日本で働くフィリピン人女性「幸せを感じる瞬間」 高級レストランやブランド服より大切なもの
50人のフィリピン人労働者のトップに
春まだ浅く、朝の空気は冷え冷え。線路脇の道、その一角にフィリピン人が集まってくる。男女あわせて7、8人。
「おはよー」「晴れてよかったね」「眠いー」
日本語とタガログ語がにぎやかに飛び交う。誰かが冗談を言うと、別の人がそれを受けて、わっと笑い声が上がる。楽しそう。まるで遠足にでも行くみたい。
やがて時間が来ると、フィリピン人たちは労働組合の幟(のぼり)を掲げ、お揃いの腕章をつけて、線路の反対側に広がるラブホテル街へと足を踏み入れた。彼らはこの地で長くホテル清掃の仕事をしてきた。しかし新型コロナウイルス感染拡大を言い訳に、経営者が従業員に対して不当な扱いをするようになった。
「私たちがガイジンだからバカにしてる」。
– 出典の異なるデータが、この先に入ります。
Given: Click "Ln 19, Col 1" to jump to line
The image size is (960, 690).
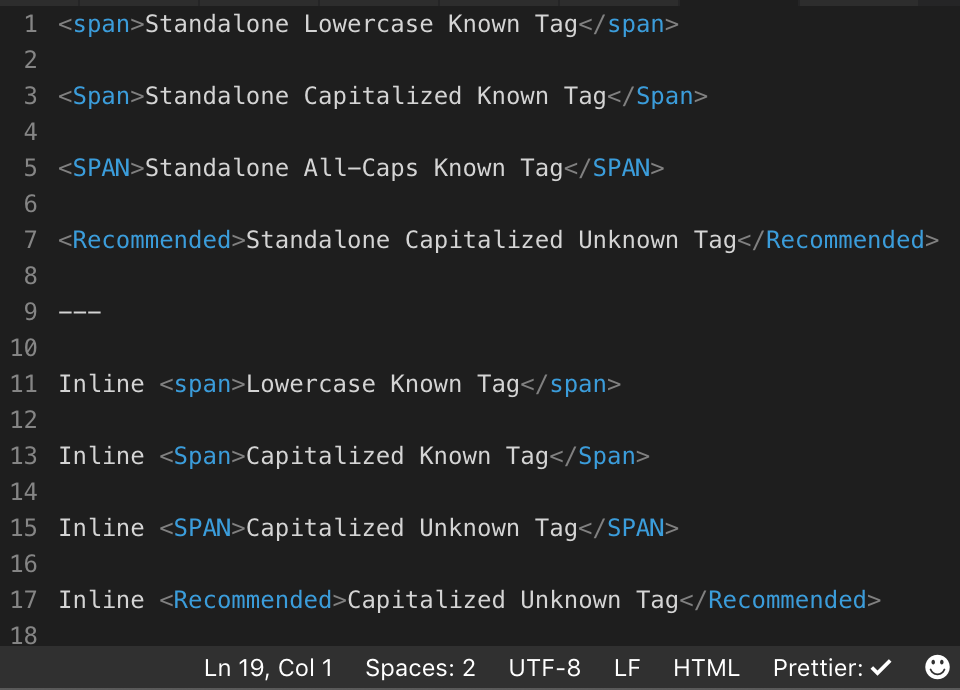Looking at the screenshot, I should (268, 667).
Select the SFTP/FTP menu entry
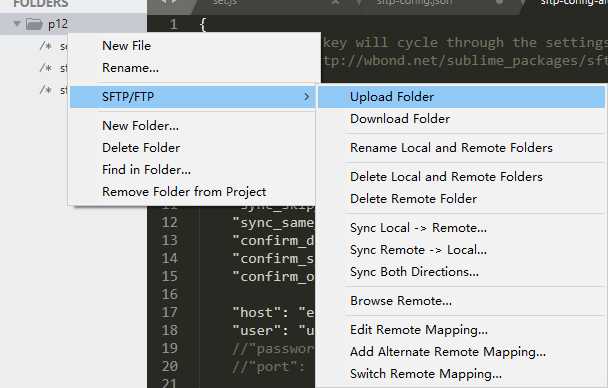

うんざりした顔でひとりが言うと、みんなもうんうん、とうなずく。彼らは専門家に相談した上で労働組合をつくり、経営側と闘うことにしたのだった。労組には50人以上のフィリピン人が加わった。そのリーダーを務めるのが長谷川ロウェナさん。小柄で丸顔、柔らかい雰囲気で「闘う組合分会長」の雰囲気とはほど遠い。だけど話を聞くと彼女のすごさがよくわかった。